Print all of the data exactly, with no line missing.

Start of MATERIAL FOR THIS TASK

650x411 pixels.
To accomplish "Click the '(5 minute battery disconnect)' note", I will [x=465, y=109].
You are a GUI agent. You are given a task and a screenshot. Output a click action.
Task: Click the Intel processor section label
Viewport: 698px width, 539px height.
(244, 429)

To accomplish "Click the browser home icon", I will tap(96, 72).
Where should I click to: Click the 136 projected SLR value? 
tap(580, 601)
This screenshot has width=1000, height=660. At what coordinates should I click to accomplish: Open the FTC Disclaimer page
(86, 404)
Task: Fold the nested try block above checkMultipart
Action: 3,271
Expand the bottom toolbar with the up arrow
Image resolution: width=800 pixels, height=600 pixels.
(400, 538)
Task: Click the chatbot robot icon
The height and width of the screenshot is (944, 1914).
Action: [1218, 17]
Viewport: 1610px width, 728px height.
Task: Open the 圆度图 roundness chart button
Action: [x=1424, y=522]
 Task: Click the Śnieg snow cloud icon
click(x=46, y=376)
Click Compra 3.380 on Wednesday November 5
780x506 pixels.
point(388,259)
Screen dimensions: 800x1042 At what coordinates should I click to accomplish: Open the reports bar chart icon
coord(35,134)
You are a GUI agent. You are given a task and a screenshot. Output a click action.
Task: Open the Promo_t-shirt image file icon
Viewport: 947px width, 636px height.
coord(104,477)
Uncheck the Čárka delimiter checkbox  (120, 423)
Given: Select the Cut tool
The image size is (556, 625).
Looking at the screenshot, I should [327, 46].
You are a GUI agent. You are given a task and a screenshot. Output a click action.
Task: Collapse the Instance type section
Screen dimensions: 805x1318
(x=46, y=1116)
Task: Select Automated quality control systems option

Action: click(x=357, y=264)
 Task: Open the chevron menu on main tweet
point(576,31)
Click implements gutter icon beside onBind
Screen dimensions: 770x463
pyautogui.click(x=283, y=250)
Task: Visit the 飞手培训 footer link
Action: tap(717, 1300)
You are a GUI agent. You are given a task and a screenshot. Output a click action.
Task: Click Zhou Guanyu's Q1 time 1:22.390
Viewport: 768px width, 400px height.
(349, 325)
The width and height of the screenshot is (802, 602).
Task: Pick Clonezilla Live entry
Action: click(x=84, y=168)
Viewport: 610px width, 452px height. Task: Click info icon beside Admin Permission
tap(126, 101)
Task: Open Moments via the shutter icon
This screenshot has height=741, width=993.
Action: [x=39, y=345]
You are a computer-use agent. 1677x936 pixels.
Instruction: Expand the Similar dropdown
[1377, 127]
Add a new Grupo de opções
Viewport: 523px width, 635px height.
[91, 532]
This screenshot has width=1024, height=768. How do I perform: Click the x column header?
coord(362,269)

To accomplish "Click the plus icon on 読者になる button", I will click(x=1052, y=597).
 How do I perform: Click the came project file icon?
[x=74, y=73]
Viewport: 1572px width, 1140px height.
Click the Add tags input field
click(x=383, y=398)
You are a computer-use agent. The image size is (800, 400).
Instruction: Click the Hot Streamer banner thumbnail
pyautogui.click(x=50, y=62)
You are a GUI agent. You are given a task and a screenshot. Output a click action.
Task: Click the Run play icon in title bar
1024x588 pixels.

End of MATERIAL FOR THIS TASK

RESULT →
650x411 pixels.
To accomplish "Click the '(5 minute battery disconnect)' note", I will [x=465, y=109].
You are a GUI agent. You are given a task and a screenshot. Output a click action.
Task: Click the Intel processor section label
Viewport: 698px width, 539px height.
(244, 429)

To accomplish "Click the browser home icon", I will tap(96, 72).
Where should I click to: Click the 136 projected SLR value? 
tap(580, 601)
This screenshot has width=1000, height=660. At what coordinates should I click to accomplish: Open the FTC Disclaimer page
(86, 404)
Task: Fold the nested try block above checkMultipart
Action: 3,271
Expand the bottom toolbar with the up arrow
Image resolution: width=800 pixels, height=600 pixels.
(400, 538)
Task: Click the chatbot robot icon
The height and width of the screenshot is (944, 1914).
Action: [1218, 17]
Viewport: 1610px width, 728px height.
Task: Open the 圆度图 roundness chart button
Action: [x=1424, y=522]
 Task: Click the Śnieg snow cloud icon
click(x=46, y=376)
Click Compra 3.380 on Wednesday November 5
780x506 pixels.
point(388,259)
Screen dimensions: 800x1042 At what coordinates should I click to accomplish: Open the reports bar chart icon
coord(35,134)
You are a GUI agent. You are given a task and a screenshot. Output a click action.
Task: Open the Promo_t-shirt image file icon
Viewport: 947px width, 636px height.
coord(104,477)
Uncheck the Čárka delimiter checkbox  (120, 423)
Given: Select the Cut tool
The image size is (556, 625).
Looking at the screenshot, I should [327, 46].
You are a GUI agent. You are given a task and a screenshot. Output a click action.
Task: Collapse the Instance type section
Screen dimensions: 805x1318
(x=46, y=1116)
Task: Select Automated quality control systems option

Action: click(x=357, y=264)
 Task: Open the chevron menu on main tweet
point(576,31)
Click implements gutter icon beside onBind
Screen dimensions: 770x463
pyautogui.click(x=283, y=250)
Task: Visit the 飞手培训 footer link
Action: tap(717, 1300)
You are a GUI agent. You are given a task and a screenshot. Output a click action.
Task: Click Zhou Guanyu's Q1 time 1:22.390
Viewport: 768px width, 400px height.
(349, 325)
The width and height of the screenshot is (802, 602).
Task: Pick Clonezilla Live entry
Action: click(x=84, y=168)
Viewport: 610px width, 452px height. Task: Click info icon beside Admin Permission
tap(126, 101)
Task: Open Moments via the shutter icon
This screenshot has height=741, width=993.
Action: [x=39, y=345]
You are a computer-use agent. 1677x936 pixels.
Instruction: Expand the Similar dropdown
[1377, 127]
Add a new Grupo de opções
Viewport: 523px width, 635px height.
[91, 532]
This screenshot has width=1024, height=768. How do I perform: Click the x column header?
coord(362,269)

To accomplish "Click the plus icon on 読者になる button", I will click(x=1052, y=597).
 How do I perform: Click the came project file icon?
[x=74, y=73]
Viewport: 1572px width, 1140px height.
Click the Add tags input field
click(x=383, y=398)
You are a computer-use agent. The image size is (800, 400).
Instruction: Click the Hot Streamer banner thumbnail
pyautogui.click(x=50, y=62)
You are a GUI agent. You are given a task and a screenshot. Output a click action.
Task: Click the Run play icon in title bar
1024x588 pixels.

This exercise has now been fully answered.